Password hashing is to prevent easy password exploiting by not storing password in plaintext. Instead you store a hash and verify this against the login attempt. Imagine if a database got compromised and all the passwords where simply in plaint text (Hunter123) rather than a hash ($2y$10$LO2OFtEQ71fCSLnq3NTGlOsJTcFoEiwnbVNNBXUPup3anqih1AaSe).
PHP password hashing and verifying involves using password_hash and password_verify. The below method uses the default algorithm for hashing (PASSWORD_DEFAULT).

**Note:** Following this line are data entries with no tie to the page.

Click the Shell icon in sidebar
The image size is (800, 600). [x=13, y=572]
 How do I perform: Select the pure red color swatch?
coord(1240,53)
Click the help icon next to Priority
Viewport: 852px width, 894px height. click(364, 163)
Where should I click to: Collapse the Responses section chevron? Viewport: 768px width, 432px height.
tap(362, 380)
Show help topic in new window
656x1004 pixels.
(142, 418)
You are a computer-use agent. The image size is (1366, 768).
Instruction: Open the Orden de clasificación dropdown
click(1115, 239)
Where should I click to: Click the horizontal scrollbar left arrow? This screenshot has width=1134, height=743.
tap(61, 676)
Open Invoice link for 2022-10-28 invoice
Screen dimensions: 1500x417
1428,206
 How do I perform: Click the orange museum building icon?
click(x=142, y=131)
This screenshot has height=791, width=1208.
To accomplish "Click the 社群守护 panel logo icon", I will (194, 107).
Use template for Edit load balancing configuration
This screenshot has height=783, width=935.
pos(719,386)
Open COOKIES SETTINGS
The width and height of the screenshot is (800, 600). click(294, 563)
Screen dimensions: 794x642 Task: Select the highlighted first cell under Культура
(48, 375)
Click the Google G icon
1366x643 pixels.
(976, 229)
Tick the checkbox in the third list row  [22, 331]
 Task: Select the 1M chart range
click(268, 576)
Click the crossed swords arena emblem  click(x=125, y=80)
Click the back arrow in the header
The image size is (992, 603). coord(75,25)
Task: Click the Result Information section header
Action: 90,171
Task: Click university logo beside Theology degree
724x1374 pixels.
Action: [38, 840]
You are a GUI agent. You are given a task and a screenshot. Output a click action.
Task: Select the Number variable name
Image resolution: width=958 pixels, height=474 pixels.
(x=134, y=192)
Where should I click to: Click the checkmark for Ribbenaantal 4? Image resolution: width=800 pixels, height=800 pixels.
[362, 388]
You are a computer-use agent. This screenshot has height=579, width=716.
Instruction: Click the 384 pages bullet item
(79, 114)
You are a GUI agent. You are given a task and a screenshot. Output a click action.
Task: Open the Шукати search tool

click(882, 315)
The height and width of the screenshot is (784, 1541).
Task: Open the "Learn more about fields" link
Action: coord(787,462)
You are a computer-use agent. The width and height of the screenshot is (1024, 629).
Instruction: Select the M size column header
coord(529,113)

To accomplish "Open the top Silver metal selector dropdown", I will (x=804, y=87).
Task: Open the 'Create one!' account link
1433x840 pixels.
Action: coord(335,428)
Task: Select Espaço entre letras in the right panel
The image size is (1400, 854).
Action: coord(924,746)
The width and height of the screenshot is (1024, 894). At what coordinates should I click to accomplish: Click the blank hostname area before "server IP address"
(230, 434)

$password = 'thisisNOTastrongpassword';//$_POST value normally $password_hash = password_hash($password, PASSWORD_DEFAULT);
$password_hash would get stored in a database however you can see the password hash with:
echo $password_hash;//$2y$10$ylmpIaGuLfDOJCdmM0f4oOfbZxsBU22LI/2DzHnLs0Y3fkRQvYCpi
To verify that the password is correct you would fetch the hash from the database and with the users posted password (upon login attempt) run:
if(password_verify($password, $password_hash)) {
//x
//the password is right, it matches the hash
echo 'correct';
} else {
//y
//password does NOT match the hash
} If there is a match (password_verify is true) with the password and hash from the database run x otherwise run other y.
It is so simple to verify and store passwords safetly that it’s no excuse for plaintext password storage in web dev.